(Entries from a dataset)
-- Start --

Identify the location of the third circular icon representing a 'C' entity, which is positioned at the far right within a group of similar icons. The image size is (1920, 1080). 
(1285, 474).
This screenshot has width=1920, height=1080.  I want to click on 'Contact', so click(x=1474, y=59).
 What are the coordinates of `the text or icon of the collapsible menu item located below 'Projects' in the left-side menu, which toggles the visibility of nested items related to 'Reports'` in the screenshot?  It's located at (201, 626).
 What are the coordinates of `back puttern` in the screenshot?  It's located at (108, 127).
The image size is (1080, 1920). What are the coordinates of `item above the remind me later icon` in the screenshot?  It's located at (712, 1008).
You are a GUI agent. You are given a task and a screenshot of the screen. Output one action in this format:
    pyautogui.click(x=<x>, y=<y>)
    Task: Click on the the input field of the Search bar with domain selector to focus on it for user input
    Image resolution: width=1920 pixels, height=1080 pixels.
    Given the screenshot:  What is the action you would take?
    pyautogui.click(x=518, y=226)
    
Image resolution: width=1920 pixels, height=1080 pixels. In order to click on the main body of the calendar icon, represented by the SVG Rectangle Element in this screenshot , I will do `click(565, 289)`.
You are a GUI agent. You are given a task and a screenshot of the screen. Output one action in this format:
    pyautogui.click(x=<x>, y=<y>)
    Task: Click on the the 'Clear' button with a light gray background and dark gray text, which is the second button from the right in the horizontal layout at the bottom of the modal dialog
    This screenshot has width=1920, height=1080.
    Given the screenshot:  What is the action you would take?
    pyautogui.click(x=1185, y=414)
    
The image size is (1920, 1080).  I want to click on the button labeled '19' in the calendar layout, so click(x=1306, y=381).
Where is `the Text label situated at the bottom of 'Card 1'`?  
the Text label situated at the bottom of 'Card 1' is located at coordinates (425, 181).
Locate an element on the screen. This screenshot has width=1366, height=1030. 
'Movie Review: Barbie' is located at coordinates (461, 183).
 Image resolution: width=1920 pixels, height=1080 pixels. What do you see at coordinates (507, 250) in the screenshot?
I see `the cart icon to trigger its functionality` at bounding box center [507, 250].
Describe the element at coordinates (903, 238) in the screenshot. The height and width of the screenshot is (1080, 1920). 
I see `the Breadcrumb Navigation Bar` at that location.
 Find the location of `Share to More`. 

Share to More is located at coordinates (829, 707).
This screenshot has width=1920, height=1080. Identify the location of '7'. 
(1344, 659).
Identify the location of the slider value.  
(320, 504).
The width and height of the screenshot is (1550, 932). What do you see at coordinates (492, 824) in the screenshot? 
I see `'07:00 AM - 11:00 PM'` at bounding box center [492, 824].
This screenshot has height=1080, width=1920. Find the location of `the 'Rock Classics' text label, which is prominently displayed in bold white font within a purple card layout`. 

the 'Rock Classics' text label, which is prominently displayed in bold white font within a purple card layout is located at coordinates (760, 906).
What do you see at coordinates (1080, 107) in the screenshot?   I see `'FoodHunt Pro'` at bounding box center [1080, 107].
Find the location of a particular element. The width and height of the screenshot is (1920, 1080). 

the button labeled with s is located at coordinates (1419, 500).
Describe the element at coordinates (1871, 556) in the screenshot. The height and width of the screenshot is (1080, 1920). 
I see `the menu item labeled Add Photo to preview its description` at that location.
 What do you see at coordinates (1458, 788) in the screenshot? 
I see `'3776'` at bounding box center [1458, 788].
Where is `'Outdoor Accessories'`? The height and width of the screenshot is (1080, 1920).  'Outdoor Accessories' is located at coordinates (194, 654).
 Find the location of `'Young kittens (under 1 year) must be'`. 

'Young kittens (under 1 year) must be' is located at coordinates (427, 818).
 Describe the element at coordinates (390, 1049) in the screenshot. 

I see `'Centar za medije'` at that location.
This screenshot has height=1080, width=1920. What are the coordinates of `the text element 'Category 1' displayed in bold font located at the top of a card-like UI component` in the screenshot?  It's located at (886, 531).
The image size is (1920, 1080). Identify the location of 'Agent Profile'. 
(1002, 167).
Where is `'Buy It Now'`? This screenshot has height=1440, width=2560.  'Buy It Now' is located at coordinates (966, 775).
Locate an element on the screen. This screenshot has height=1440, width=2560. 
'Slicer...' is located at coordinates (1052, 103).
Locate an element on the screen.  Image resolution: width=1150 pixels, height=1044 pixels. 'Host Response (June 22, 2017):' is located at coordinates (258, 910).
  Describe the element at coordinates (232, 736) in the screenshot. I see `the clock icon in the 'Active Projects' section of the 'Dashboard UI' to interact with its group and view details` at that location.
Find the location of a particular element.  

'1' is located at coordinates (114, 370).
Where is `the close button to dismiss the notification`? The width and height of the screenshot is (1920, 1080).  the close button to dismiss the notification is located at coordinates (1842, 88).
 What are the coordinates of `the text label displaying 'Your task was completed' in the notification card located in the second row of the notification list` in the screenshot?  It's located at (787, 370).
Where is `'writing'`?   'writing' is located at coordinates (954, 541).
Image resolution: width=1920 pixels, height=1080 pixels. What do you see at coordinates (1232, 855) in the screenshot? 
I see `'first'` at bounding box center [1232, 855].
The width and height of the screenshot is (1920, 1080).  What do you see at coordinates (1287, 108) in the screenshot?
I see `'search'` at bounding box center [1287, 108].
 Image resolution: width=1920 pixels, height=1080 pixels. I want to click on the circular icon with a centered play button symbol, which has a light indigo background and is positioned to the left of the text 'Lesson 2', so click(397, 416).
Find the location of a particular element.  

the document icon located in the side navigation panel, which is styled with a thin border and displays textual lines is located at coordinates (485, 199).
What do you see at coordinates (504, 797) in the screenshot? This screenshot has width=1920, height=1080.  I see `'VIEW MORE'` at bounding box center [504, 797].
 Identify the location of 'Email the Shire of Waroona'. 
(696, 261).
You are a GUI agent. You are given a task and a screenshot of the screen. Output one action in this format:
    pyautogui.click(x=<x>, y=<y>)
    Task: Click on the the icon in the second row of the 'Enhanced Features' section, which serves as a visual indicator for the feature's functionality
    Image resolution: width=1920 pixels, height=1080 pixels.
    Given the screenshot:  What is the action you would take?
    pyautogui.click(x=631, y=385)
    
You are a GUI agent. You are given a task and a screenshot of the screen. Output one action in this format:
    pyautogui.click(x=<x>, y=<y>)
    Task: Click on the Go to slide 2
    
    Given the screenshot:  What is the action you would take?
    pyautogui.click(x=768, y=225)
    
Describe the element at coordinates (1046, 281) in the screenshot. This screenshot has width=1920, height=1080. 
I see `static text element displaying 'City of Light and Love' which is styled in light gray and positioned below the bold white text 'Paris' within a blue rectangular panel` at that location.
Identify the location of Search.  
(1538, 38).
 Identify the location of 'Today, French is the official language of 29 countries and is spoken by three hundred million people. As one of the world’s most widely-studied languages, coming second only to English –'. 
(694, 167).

-- End --

** To do **
Find each line in the entries above that contains the word "right" and copy those lines out in full, treating uppercase and lowercase as different.

** Full answer **
Identify the location of the third circular icon representing a 'C' entity, which is positioned at the far right within a group of similar icons. The image size is (1920, 1080). 
    Task: Click on the the 'Clear' button with a light gray background and dark gray text, which is the second button from the right in the horizontal layout at the bottom of the modal dialog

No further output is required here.